As local businesses have collected hundreds of signatures and as more people have let their disapproval be known, the DOT seems to be backpedaling. On yesterday’s broadcast of Where We Live, Mike Sanders of the DOT, indicated that the State has begun to reconsider shutting Flower Street to all traffic this fall.
Then, during the DOT “field walk” of the Flower Street site, there was actual discussion between DOT (and its contractors) and residents/stakeholders. Just last week the DOT showed its unwillingness to engage in meaningful two-way conversation with residents who would be impacted, but yesterday, they began to entertain the idea of a flyover bridge for pedestrians and cyclists.
Those who use Flower Street as pedestrians and cyclists have been attempting to explain to the Department of Transportation how the closure of Flower Street would impact their safety as a detour would add danger by forcing them to use many more intersections. Whenever this issue as been raised, the DOT changes the topic by misrepresenting the issue by saying that having one safe intersection does not make all the others safer; the point being missed is that the cyclist/pedestrian would have, in Flower Street, at least one relatively safe street instead of none in the area.

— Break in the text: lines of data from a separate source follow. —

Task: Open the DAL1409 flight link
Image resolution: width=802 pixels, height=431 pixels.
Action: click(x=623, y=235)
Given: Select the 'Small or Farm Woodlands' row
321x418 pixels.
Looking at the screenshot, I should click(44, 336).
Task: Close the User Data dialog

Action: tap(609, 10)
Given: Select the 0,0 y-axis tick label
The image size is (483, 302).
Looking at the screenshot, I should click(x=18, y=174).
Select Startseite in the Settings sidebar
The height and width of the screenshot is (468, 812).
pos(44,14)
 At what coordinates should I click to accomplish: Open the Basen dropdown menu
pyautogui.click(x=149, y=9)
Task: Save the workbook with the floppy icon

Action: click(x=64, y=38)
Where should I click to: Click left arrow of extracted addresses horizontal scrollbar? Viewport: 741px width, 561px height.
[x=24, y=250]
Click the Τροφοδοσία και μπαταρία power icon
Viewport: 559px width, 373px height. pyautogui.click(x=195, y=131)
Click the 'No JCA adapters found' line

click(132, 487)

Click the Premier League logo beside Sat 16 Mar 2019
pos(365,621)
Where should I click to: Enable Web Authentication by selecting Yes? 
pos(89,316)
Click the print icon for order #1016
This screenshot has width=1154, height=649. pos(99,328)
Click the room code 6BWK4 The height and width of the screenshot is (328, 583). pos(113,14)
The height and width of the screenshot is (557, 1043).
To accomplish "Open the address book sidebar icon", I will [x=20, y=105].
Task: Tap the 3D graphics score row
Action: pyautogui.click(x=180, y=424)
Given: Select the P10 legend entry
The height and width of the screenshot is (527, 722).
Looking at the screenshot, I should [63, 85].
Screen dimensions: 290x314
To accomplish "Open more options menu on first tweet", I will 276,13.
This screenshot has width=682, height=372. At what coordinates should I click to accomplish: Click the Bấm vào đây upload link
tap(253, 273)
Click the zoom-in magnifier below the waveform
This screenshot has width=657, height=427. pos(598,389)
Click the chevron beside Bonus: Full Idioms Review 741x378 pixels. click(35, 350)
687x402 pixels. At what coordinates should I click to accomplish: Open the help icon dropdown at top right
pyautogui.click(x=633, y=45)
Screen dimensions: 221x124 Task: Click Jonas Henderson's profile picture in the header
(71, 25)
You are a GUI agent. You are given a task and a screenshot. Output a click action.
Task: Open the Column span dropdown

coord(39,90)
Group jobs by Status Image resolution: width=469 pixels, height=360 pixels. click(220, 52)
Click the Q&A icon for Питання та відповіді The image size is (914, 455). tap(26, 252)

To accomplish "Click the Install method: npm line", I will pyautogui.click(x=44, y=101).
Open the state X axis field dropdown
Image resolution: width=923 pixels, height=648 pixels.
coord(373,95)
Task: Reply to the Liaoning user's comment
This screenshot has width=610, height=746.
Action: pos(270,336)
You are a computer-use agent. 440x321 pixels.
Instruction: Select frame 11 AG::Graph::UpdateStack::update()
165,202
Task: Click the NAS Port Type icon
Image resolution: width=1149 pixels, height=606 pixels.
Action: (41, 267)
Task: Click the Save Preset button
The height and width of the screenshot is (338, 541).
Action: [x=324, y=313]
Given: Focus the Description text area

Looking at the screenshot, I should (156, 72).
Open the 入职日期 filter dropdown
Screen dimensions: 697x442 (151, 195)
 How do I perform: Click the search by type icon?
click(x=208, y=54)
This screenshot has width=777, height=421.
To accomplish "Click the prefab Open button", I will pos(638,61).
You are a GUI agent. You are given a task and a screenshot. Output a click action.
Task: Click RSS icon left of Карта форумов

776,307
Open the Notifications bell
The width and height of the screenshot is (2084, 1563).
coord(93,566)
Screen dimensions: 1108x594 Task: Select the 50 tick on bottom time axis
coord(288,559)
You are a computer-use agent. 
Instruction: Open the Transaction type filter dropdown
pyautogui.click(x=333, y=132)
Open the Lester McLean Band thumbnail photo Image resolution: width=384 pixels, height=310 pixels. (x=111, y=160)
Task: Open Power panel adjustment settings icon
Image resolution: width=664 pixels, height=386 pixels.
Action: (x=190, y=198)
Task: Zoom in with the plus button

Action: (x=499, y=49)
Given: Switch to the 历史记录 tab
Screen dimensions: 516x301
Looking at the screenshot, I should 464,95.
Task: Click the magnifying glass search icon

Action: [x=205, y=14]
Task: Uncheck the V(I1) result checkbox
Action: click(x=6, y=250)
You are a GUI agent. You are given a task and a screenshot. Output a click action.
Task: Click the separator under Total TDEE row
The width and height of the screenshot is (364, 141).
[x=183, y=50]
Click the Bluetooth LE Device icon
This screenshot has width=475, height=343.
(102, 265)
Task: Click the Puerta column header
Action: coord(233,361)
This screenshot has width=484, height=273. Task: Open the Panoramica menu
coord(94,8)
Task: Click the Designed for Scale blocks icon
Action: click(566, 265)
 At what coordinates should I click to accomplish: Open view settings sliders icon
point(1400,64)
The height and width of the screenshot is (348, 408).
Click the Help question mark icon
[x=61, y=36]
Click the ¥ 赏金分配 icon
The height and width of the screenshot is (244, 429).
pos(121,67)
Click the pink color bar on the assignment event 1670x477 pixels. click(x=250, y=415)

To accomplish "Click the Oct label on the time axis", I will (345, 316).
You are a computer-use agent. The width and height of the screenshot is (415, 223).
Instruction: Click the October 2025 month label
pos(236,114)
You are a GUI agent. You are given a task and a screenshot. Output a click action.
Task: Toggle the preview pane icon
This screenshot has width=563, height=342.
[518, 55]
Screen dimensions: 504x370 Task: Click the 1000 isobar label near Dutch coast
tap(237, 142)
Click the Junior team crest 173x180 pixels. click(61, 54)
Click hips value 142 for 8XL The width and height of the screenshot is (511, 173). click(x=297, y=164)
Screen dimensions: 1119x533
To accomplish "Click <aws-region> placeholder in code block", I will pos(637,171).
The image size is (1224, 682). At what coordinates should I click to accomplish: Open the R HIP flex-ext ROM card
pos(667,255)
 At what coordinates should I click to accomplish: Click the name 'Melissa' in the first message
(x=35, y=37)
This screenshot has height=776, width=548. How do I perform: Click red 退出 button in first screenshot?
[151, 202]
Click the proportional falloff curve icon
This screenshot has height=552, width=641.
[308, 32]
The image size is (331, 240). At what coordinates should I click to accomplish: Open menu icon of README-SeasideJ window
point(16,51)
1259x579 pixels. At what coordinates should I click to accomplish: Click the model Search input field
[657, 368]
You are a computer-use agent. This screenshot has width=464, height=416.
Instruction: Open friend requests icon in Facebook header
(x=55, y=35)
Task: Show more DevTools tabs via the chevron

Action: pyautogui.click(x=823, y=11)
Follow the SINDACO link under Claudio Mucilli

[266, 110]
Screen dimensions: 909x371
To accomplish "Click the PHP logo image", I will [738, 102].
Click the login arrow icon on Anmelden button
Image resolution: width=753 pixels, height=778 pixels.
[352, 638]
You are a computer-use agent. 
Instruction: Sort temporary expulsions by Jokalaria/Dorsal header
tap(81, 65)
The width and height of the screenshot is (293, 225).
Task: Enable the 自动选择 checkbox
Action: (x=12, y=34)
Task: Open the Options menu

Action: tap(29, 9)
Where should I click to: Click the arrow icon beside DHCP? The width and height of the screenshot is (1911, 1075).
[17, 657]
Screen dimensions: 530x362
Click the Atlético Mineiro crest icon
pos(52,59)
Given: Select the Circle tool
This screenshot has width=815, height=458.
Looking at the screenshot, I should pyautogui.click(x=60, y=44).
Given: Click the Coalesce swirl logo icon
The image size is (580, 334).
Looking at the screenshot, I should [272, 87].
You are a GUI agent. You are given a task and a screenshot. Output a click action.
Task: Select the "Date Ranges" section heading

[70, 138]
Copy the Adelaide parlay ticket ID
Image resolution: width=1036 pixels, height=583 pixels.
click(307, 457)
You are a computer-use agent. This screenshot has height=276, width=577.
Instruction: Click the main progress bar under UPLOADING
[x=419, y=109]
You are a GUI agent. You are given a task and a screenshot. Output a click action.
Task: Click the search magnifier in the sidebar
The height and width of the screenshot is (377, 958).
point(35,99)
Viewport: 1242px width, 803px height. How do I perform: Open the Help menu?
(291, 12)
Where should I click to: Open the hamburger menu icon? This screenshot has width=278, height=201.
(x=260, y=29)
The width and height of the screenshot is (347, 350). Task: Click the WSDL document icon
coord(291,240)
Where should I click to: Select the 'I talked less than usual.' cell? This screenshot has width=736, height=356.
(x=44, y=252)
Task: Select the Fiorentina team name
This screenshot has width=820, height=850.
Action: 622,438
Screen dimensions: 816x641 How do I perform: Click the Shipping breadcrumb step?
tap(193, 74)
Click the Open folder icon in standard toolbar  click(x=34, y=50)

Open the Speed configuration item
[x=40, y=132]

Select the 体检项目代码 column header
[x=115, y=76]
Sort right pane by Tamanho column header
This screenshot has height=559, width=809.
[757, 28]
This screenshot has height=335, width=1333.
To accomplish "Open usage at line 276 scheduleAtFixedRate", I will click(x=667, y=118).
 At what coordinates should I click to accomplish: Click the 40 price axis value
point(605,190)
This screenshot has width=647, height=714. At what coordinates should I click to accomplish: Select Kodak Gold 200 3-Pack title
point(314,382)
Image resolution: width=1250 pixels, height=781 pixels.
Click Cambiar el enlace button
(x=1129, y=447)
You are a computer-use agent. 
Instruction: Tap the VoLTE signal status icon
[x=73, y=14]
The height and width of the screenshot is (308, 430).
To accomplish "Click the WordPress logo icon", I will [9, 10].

While it is true that this construction is complicated because it involves Amtrak in addition to the DOT, the latter organization has the power to communicate and collaborate with the former; not attempting to do so demonstrates an absence of political will.
Last year when the Rocky Hill-Glastonbury ferry was threatened with closure, one former journalist had told everyone to stop fighting it because the officials’ minds were made up. The people ignored her call to be passive; the ferry continues to run.
If all continues as planned, on August 23rd, there will be an adjudicated regulatory hearing at DOT headquarters in Newington on the Flower Street closure; this will be held at 8am in Conference Room A. The public may attend.